Julius Baer, the Swedish private bank, has ranked Dubai as the 14th most expensive cities in the list of 15 cities for the high-net-worth individuals (HNWIs) in the world.
In its report entitled “2022 Global Wealth and Lifestyle,” the Swedish bank said that Dubai has dropped two places to rank due to high inflation in developed markets which has eroded the consumers’ purchasing power.
As many as six out of these 15 cities including Shanghai, Taipei, Hong Kong, Singapore, Dubai and Tokyo are located in Asia which remains the most expensive region in the world for wealthy people.
The conclusions were drawn from an index using a basket of consumer goods and services that represent discretionary purchases by HNWIs — ranging from residential properties to airfares — and analysed prices in 24 key cities around the world.
Shanghai retained the top position as the most expensive city in the world for the rich, followed by London, Taipei, Hong Kong and Singapore. Monaco, Zurich, Tokyo, Sydney and Paris round out the top 10 most expensive cities list for HNWIs, who are described as having more than $1 million in investable assets.
Lifestyle Index Important
Christian Gattiker, Head of Research, Julius Baer, said: “Our lifestyle index is an important indication of the personal inflation rates for HNWIs. These are based on where they live, the products and services they buy, and even their interests. Combining these with a sound wealth management strategy can help stem this erosion, and preserve and even grow wealth under the current conditions.”
Gattiker further said: “While the financial situation of many HNWIs has improved over the last year, the concurrent increase in the basket of goods and services that make up the Lifestyle Index means the ‘money illusion’ of previous years still lingers, eroding the purchasing power of wealthy individuals.”
The report also said that the price of goods and services in the Julius Baer basket registered an increase of 7.5% globally.
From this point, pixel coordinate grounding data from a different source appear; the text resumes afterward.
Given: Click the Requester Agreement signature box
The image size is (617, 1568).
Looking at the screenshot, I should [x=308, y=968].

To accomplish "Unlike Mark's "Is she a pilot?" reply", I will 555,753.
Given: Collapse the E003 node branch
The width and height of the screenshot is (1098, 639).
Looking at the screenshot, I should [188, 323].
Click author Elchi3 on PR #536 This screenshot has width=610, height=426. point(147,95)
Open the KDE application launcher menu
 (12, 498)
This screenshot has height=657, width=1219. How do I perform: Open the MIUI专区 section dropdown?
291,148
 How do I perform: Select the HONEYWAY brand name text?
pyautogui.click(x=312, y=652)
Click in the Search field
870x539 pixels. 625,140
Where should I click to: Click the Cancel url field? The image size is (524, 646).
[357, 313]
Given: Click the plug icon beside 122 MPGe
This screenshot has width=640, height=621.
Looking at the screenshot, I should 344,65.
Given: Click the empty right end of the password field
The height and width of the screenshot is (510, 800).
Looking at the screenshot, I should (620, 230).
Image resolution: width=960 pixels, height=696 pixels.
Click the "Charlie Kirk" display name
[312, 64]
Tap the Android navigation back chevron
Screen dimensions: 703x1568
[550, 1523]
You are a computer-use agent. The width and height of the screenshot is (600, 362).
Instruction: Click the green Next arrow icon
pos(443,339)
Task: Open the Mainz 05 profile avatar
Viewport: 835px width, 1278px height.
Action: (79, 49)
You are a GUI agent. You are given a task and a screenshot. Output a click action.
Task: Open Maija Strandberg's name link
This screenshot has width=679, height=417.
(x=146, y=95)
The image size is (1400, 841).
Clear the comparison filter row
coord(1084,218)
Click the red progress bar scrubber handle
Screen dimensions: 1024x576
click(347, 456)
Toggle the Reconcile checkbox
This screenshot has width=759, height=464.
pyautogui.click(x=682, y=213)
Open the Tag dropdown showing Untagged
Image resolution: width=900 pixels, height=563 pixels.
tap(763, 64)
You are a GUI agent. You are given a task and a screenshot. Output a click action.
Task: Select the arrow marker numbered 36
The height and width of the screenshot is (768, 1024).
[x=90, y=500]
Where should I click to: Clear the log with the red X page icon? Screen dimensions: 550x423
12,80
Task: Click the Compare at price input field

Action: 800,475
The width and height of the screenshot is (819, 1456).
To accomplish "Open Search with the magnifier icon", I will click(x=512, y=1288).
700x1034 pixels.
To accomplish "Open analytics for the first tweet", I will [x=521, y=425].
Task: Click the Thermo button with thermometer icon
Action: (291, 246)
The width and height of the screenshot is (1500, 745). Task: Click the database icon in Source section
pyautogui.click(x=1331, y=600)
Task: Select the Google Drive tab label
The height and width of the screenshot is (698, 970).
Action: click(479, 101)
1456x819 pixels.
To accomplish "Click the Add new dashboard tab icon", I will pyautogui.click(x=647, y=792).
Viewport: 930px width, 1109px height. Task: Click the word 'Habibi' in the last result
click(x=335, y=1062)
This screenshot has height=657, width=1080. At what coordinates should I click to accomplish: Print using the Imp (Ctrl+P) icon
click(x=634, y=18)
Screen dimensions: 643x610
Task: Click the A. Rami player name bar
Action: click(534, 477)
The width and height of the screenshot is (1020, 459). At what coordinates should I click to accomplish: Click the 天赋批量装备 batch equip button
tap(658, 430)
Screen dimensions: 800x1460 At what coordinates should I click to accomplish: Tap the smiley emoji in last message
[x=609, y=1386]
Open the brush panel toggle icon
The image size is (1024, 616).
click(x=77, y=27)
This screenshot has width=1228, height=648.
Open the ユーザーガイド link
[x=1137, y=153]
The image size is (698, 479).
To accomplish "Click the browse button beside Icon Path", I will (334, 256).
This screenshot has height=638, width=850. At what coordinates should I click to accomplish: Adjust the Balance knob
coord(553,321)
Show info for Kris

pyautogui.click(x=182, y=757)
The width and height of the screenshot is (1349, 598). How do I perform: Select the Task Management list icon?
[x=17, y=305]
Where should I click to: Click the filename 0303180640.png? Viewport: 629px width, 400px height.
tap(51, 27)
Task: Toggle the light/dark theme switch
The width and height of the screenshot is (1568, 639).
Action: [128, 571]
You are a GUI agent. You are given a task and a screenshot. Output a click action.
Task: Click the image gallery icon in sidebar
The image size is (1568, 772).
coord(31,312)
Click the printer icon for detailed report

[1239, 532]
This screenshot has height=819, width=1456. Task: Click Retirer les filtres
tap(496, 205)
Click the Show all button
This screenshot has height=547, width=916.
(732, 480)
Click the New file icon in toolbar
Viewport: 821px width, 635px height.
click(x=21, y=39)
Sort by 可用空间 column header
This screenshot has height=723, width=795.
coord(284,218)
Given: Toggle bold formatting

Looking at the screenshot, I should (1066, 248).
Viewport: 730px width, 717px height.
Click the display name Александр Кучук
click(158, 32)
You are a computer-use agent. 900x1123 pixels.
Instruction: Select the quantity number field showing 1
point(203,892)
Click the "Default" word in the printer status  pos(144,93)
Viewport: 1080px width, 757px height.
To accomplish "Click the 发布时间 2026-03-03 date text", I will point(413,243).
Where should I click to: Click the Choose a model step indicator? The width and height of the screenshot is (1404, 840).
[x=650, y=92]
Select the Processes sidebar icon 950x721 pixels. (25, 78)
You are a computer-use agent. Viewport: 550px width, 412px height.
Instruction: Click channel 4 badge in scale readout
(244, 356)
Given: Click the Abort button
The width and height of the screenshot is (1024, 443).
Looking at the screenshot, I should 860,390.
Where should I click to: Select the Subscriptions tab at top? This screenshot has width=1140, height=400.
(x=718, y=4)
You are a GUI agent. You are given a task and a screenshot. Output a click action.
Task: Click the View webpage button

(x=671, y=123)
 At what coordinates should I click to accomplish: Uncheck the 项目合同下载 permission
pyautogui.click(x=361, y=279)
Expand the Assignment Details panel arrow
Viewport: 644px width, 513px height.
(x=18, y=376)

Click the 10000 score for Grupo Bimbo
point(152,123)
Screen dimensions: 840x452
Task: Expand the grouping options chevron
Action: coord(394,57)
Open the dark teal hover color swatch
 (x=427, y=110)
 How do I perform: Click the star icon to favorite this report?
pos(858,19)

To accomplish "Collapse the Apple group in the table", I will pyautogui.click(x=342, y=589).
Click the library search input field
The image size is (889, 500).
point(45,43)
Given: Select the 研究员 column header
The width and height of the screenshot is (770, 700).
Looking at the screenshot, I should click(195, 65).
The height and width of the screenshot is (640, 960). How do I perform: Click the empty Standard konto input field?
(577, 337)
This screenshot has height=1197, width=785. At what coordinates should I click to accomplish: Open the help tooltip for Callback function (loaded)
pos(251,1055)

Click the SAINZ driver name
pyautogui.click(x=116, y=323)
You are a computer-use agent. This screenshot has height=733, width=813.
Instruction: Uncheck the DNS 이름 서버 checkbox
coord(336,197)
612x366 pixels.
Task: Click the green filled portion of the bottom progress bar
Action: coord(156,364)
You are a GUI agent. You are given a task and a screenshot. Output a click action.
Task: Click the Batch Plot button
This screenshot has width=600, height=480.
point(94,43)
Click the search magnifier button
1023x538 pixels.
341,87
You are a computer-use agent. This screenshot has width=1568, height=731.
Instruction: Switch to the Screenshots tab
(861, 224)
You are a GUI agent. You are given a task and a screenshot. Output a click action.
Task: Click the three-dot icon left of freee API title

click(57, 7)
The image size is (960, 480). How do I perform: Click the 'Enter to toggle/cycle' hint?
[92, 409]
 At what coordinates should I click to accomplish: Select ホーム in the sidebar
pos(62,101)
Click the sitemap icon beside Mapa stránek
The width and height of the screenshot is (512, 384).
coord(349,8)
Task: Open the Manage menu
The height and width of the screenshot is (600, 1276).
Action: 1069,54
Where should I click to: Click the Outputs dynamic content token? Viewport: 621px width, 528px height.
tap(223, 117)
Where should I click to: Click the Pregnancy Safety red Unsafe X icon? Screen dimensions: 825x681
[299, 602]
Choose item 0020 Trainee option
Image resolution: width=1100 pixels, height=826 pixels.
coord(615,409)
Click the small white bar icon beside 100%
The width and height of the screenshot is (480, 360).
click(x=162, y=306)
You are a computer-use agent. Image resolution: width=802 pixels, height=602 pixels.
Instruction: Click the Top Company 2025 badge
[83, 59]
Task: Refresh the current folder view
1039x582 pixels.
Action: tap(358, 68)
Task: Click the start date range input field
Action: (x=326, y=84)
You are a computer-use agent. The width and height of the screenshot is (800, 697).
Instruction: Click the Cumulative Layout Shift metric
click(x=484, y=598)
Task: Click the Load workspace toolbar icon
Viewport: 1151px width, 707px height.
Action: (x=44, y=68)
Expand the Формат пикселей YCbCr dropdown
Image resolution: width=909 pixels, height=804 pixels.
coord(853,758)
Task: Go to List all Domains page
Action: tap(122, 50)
About 75% of goods and 63% of services experienced a price rise since the last report released in 2021. In comparison, prices increased by only 1.05% last year.
Julius Baer said that driven by strong price increases for residential properties, high inflation and hospitality services, London climbed to second place from eighth in last year’s rankings. New York was ranked the 11th-most expensive city in the world.
Tokyo was pushed down the rankings as divergences in monetary policy between the US Fed and the Bank of Japan considerably weakened the yen against the dollar, the bank said in the report.
The Americas ranked as the cheapest to live a luxury lifestyle this year and does not have a single city in the top 10 list, the index showed. However, Brazil’s financial hub of Sao Paulo climbed from 21st place to 12th in the rankings as a result of record inflation and import taxes.
Miami and Vancouver are both less expensive than Bangkok, which was the 15th-most expensive city for the ultra-wealthy while Mumbai has been the cheapest city to live in. Johannesburg, the only African city in the index, is also inexpensive, thanks to lower property prices, according to the report.
HNWIs in Asia are the most confident in both their professional and financial situation among all regions. Respondents in the region are more likely to spend in areas ranging from education and MBAs, to cosmetic surgery and fitness, Julius Baer said.
Sustainability and ESG considerations are either extremely important, very important or important in terms of investment decisions for all respondents from Asia. Latin America and the Middle East have the second-largest group of respondents who consider ESG matters important, the report concluded.